Watch the whole speech (the link is below). If our country survives this crisis, Schiff’s warning will be remembered as one of the monumental texts of American history, powerfully crafted and crucially significant. The United States began with the declaration, “We hold these truths to be self-evident.” Whether Schiff’s declaration––“If the truth doesn’t matter, we’re lost”­­––proves to be our wake-up call, or our epitaph, remains to be seen. 

How I wish Frank Capra were directing the impeachment hearings as a remake of Mr. Smith Goes to Washington. The idealist’s stirring rhetoric would bring the conflict to a decisive crisis point. The Boy Rangers would lead mass protests in the streets of America, crying “This is what democracy looks like!” And Moscow Mitch, taking the role of Claude Rains, would weep and wail his repentance on the Senate floor. 

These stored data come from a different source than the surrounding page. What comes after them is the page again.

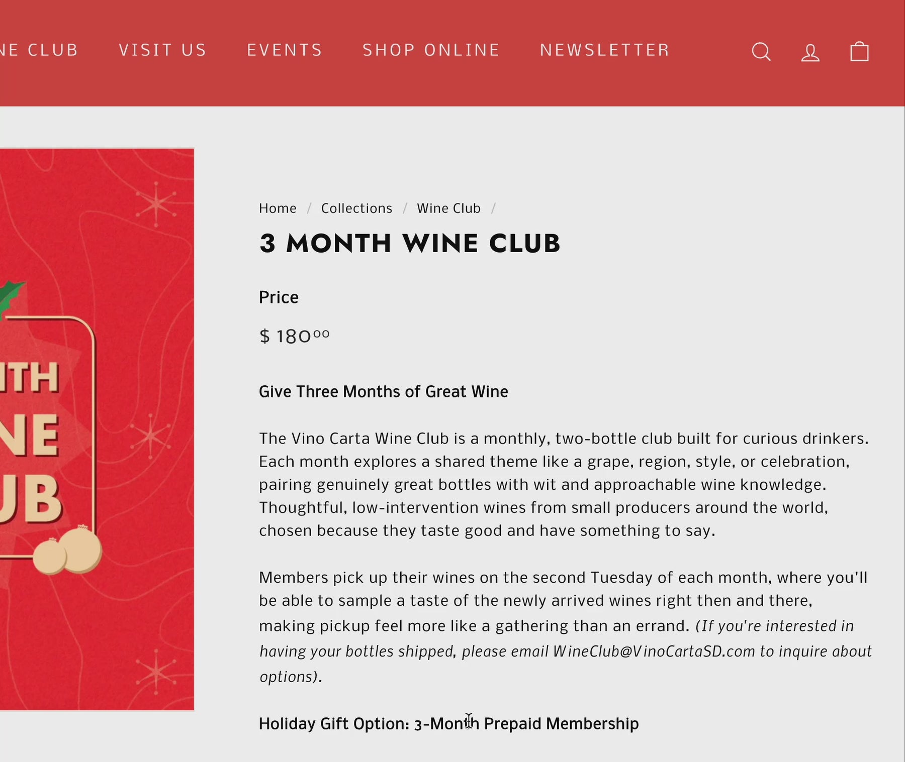
Task: Click the account profile icon
Action: [x=810, y=52]
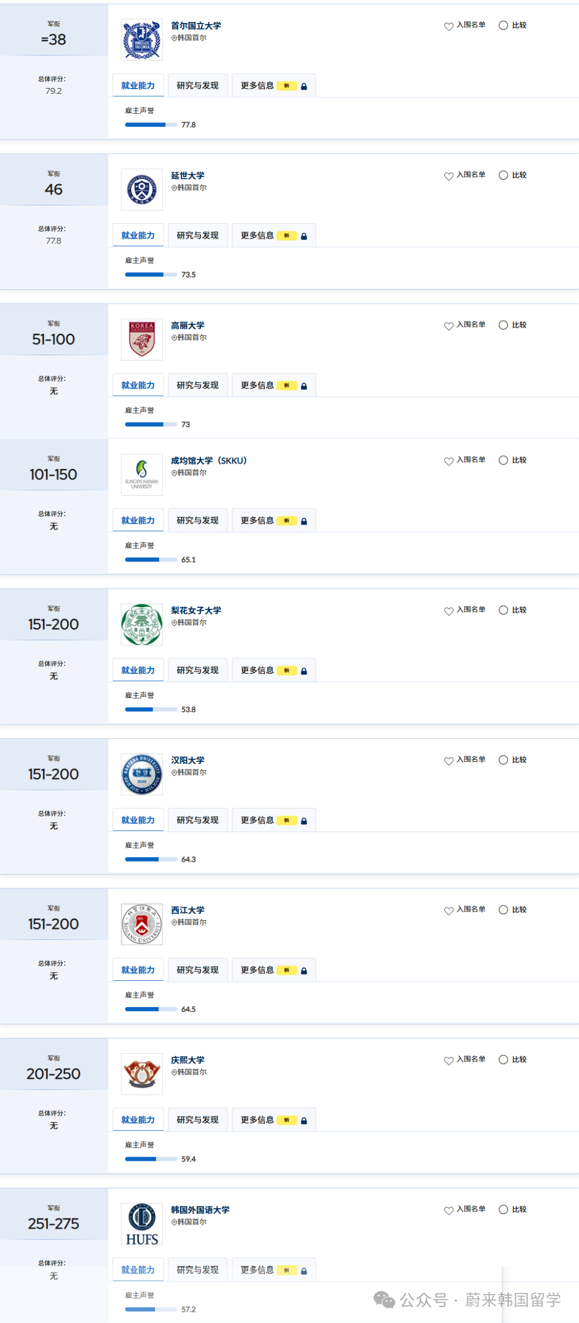Click the 韩国外国语大学 heart icon
This screenshot has width=579, height=1323.
(449, 1210)
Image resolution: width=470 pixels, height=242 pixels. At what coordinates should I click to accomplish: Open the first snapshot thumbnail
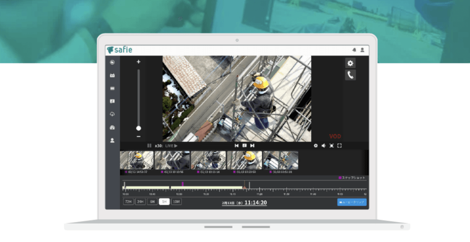pos(137,160)
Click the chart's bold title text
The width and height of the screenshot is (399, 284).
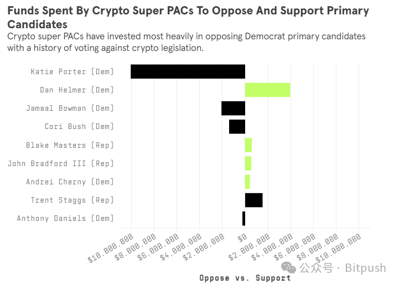[x=188, y=18]
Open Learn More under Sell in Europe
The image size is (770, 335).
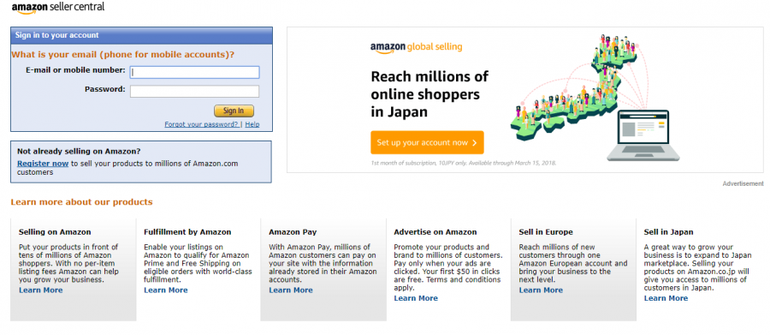pyautogui.click(x=541, y=290)
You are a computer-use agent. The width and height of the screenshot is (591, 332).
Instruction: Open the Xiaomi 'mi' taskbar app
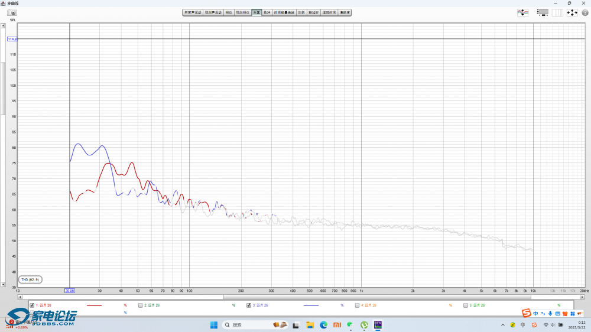(337, 325)
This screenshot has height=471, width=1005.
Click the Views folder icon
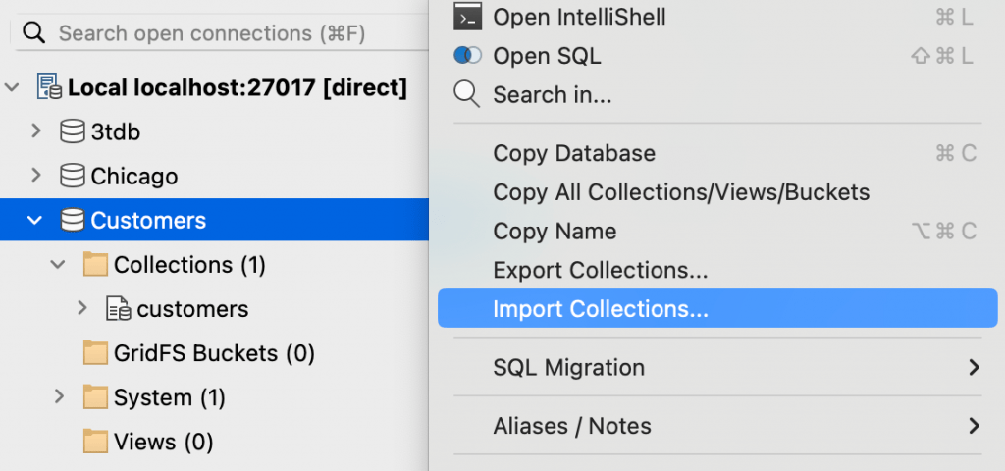pos(95,442)
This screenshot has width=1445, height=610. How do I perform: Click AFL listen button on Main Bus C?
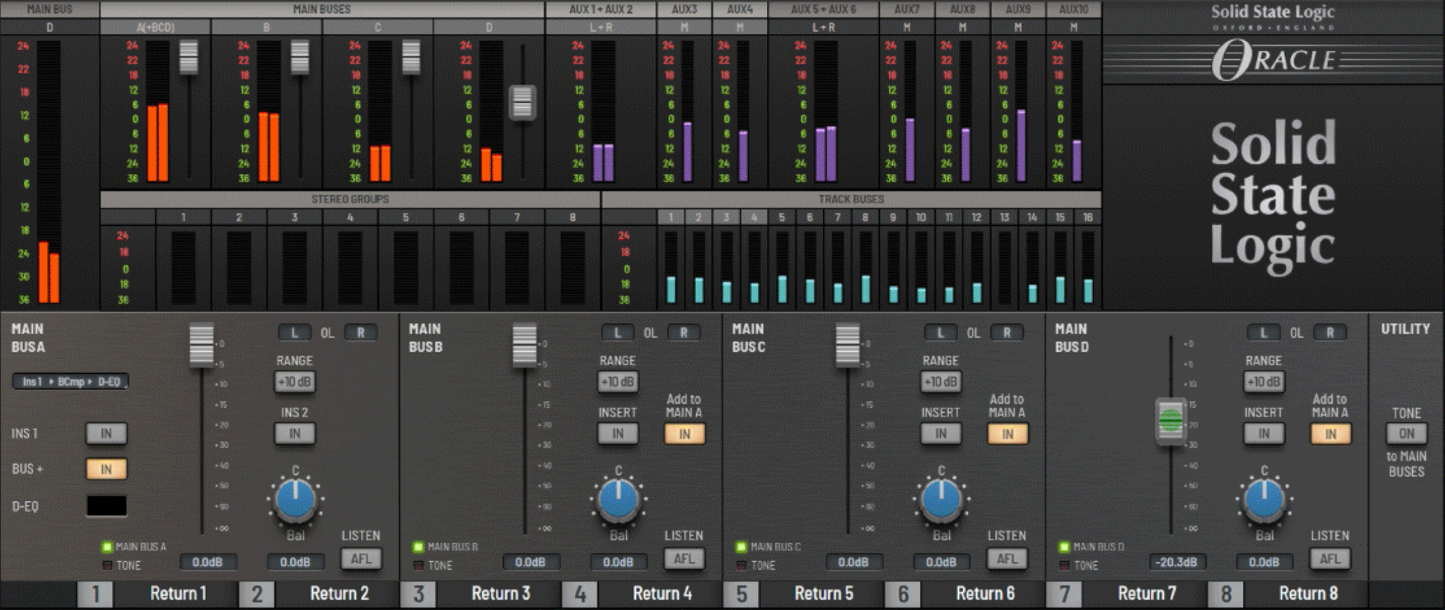[x=1007, y=559]
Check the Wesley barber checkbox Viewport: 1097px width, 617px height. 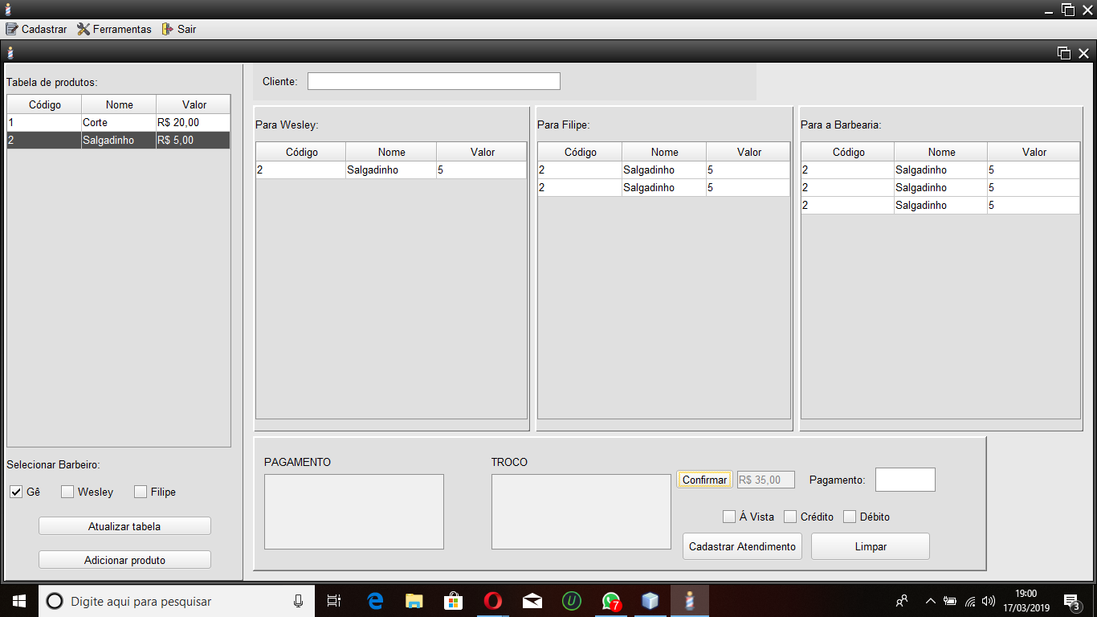(67, 492)
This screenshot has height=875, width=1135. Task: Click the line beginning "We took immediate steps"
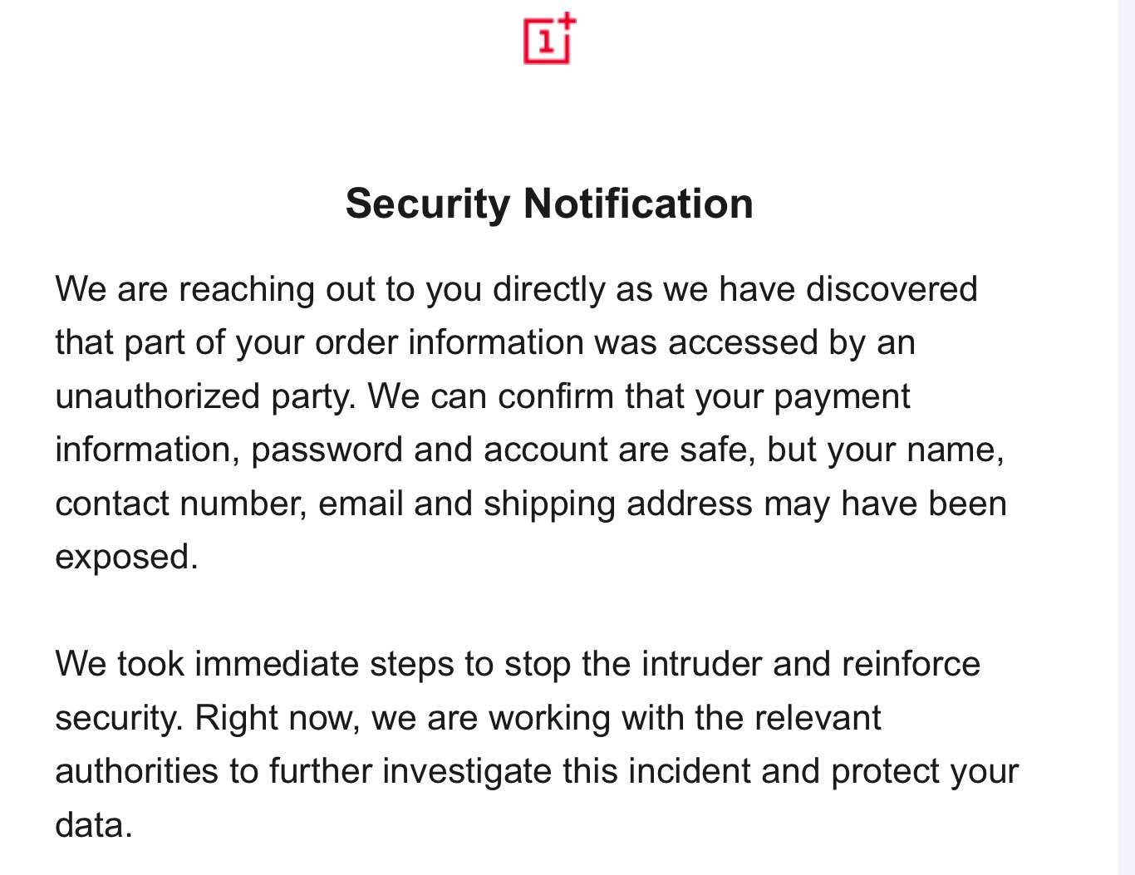[517, 664]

I’ve been reading Tristan Gooley’s The Nature Instinct: Relearning Our Lost Intuition for the Inner Workings of the Natural World. It’s a guide for cultivating our “sixth sense” as we live and move in nature. When we are tuned in to the cues of our environment, we don’t need to slowly ponder and reflect about what’s going on around us. We can react instinctively and immediately. And when we are threatened by danger, a speedy reaction is essential for our survival.

“Sitting around a fire in the Amazon jungle, the sound of bird alarm calls in the trees sets a tribal group thinking slowly and consciously about its meaning. But the survivors of a jaguar attack didn’t ponder the meaning a second time; they got out of there.” (Gooley, 25)

The signals of alarm are all around us. Danger! Danger! Citizens, we can’t remain where we are. It’s time to move!